Поэтому особенно удачно, что были у меня в то время мои собственные "друзья - дамы", которые не работали и появлялись иногда, как на дежурство, чтобы обо мне заботиться. Одна была моя крестная, Вера Евгениевна, замужем за Лавровым Василием Ивановичем тогда. Она иногда оставалась со мной, иногда увозила к себе в хорошую квартиру, и повар у неё был, и дочь, Вера (Ляля) Аксакова, меня лет на восемь старше, и очень красивая. Её я не интересовала. Но Крестная, как и мои родители, думала о моём воспитании, часто старалась чему-нибудь новому меня научить. Читала, иногда по-английски или по-французски, научила вязать крючком (немного только, моя вина!), вышивать, заказывала повару мои любимые блюда. Называла я её Тетя Вера, точно она была мне родная. Я её хорошо  знала и любила. Она уехала в Шанхай, когда мне было лет девять, но связь с ней, когда возможно, продолжала оставаться всю жизнь.

14a.IMG 0162_r

Тётя Вера сидит в середине.
Мама держит меня на коленях. С краю сидит сестра тети Веры, Мума (Мария?)

Другая дама в нашей тогдашней жизни была не долго. Я даже не знаю, как и когда она появилась, и сравнительно вскоре уехала во Францию. - Намного позже, и мама, и я были у неё там гостях. Она была замужем за симпатичным французом, Месье Фромайе, у которого, около города Бордо, было своё шато, не слишком большое, но красивое, виноградники, большой винный погреб, и сад-ферма вокруг. Очень гостеприимно и симпатично было.

В Харбине я о ней знала только, что она была в прежнее время фрейлиной при Императрице, что её звали Евгения Константиновна, урожденная Шидловская, а по мужу Ганн, но была с ним разведена. Детей у неё не было, и она, почему-то, очень привязалась ко мне. Я её тоже очень любила и всё связанное с ней помню удивительно ясно, хотя, когда я её видела в последний раз, мне еще и шести лет не было.

tetka2

Было мне с ней очень интересно, - она была полна знаний и воображения, замечательная женщина была. Думаю теперь, что она вполне сознательно хотела принимать участие в моём воспитании, меня развивать. Сначала, я её, как и всех, называла по имени и отчеству. Но как-то она сказала, что этого не нужно, "Зови меня просто Женя". Я, помню, немного смутилась, спросила, "Можно тогда - Тётя Женя?" Она в ужасе отшатнулась. "Ради Бога не называй меня ТЁТЯ!!!"  Почему? Разве это плохо? Ведь вот есть моя крестная, Тетя Вера... Она призадумалась и сказала, - да, Тетя Вера, крёстная, это другое дело. Если хочешь звать меня Тётя, называй меня Тётка Женя. Так и стало: она, бывш. фрейлина, стала моей любимой Тёткой Женей, и занялась она разными отраслями моего воспитания.

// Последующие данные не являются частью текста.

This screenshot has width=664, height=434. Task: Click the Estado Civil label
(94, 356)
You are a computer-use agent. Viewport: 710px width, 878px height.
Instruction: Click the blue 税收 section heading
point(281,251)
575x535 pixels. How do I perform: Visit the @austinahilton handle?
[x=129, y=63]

Время у неё было, она не работала. Приходила надолго, наверное, иногда на всё утро и делала план действий, Если погода была плохая, мы оставались дома. Бывало, что она мне читала, но обычно что-то рассказывала сама, а потом мы вместе что-нибудь делали. Рассказывала иногда о разных странах, - об Италии, Швейцарии, Голландии, о людях там, об их занятиях, о природе. Наверное, сама бывала там раньше... Потом мы вместе это в деталях рисовали, или делали костюмы, шапочки, танцевали - тарантеллу, чарльстон, пели. Мой маленький, узкий мир рос! Если погода была хорошая, мы играли в саду.

7.IMG 0086_r

С "Тёткой Женей" во дворе

Иногда она меня фотографировала, это инсценировалось очень тщательно. Иногда, помню, водила к себе домой, может быть в высокий дом Ягунова, с видом вниз, но у неё, думаю, была только комната там, уютная правда. Раз сходили в цирк... Кругозор мой расширялся.

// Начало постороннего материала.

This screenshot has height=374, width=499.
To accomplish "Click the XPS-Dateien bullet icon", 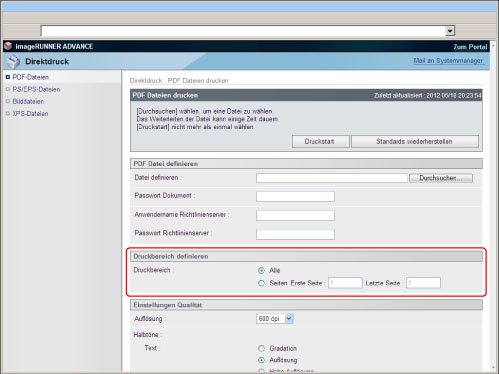I will 8,114.
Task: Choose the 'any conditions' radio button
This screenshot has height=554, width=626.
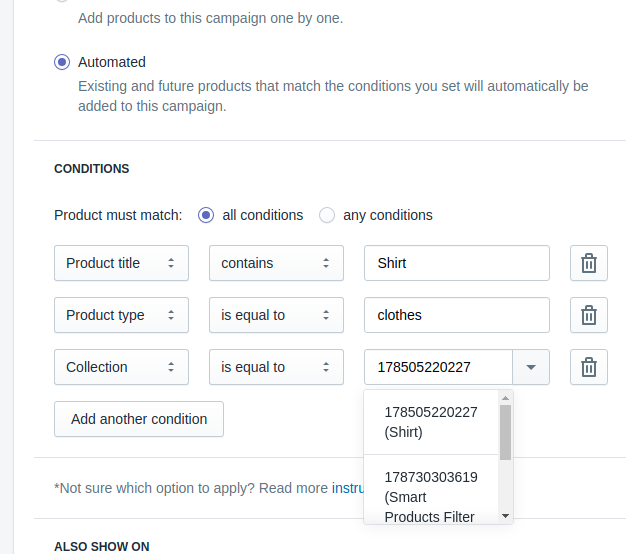Action: pyautogui.click(x=327, y=215)
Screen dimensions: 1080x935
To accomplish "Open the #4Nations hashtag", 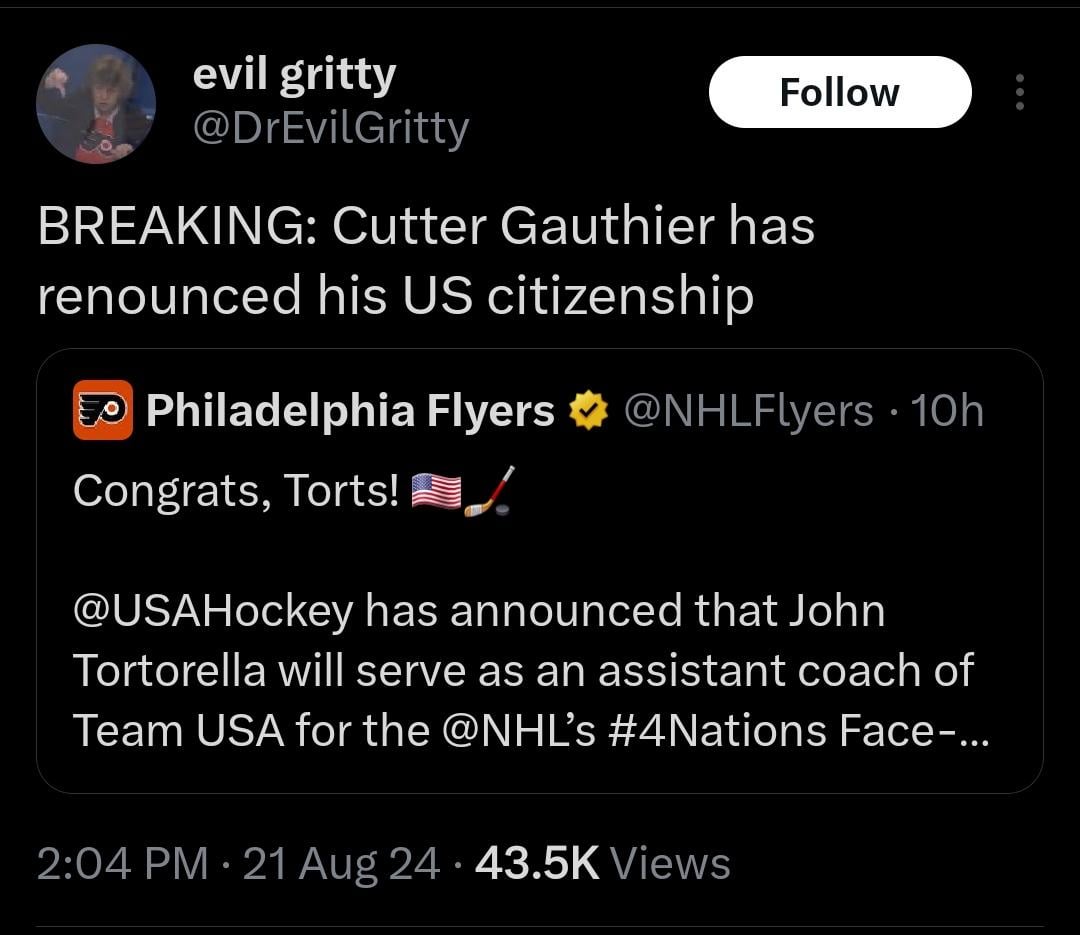I will 718,730.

Но не только это. Она занялась и моим внешним обликом: старалась научить ходить плавно, грациозно, складывать руки красиво. И даже щуриться кокетливо, делать томные глаза. К этому у меня таланта не было. Мы обе гримасничали, моргали и веселились.  

Tak

Tcvetu

 Фотографии, сделанные Теткой Женей 

19.IMG 0092

 Я никогда так около забора не сидела, и с таким игрушками там не играла.
Так же, как и из лейки клумбу не поливала. 
Помню, что когда она это всё организовывала и снимала, я думала:
"Вот потом когда-нибудь я буду думать, что это ТАК и бывало». Никогда не бывало.

Очень я огорчилась, когда мама мне сказала, что Тётка Женя уехала. Мы не смогли попрощаться, потому что у меня была заразная болезнь. Но она мне оставила в подарок огромную куклу, великолепную, чуть ли не больше меня. На этажерке с другими куклами она не помещалась, сидела где-то одна. Но имя у неё было: Соня.